--- YOUR ASSIGNMENT ---
Write out, exactly and in full, the line where "Task: Click the LONGPORT watermark text" appears together with all lines that follow it in the entries below. Do not include pictures.
----- AVAILABLE RECORDS -----
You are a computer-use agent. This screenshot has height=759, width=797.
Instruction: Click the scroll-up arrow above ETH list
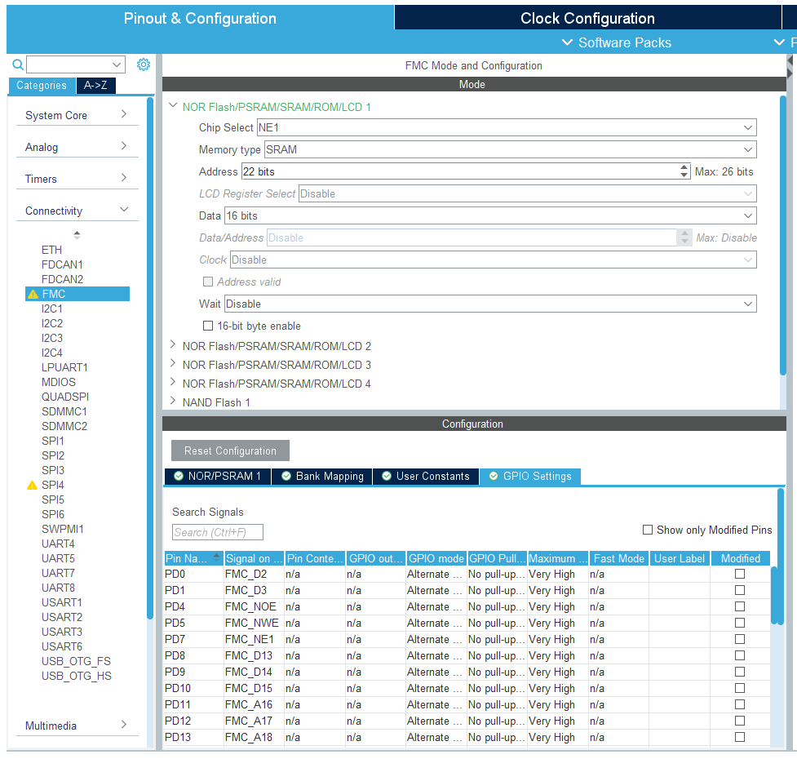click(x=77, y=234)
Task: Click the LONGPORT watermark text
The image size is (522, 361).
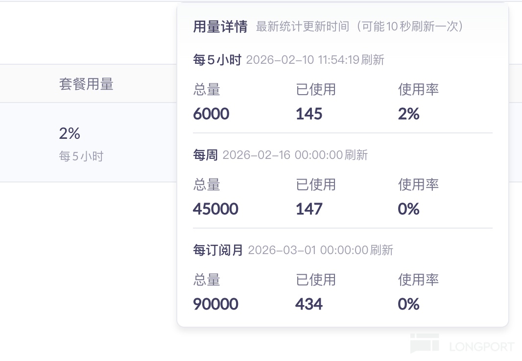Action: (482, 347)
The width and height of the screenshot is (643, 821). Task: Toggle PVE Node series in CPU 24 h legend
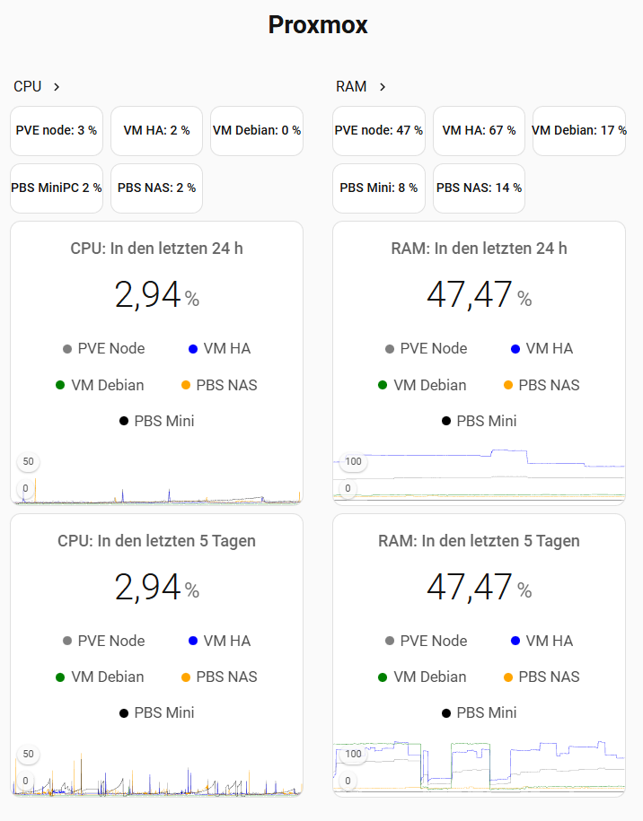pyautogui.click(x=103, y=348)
-----
--- ANSWER TO THIS PROBLEM ---
Task: Click the LONGPORT watermark text
The image size is (522, 361).
Action: (482, 347)
The width and height of the screenshot is (643, 821). Task: Toggle PVE Node series in CPU 24 h legend
pyautogui.click(x=103, y=348)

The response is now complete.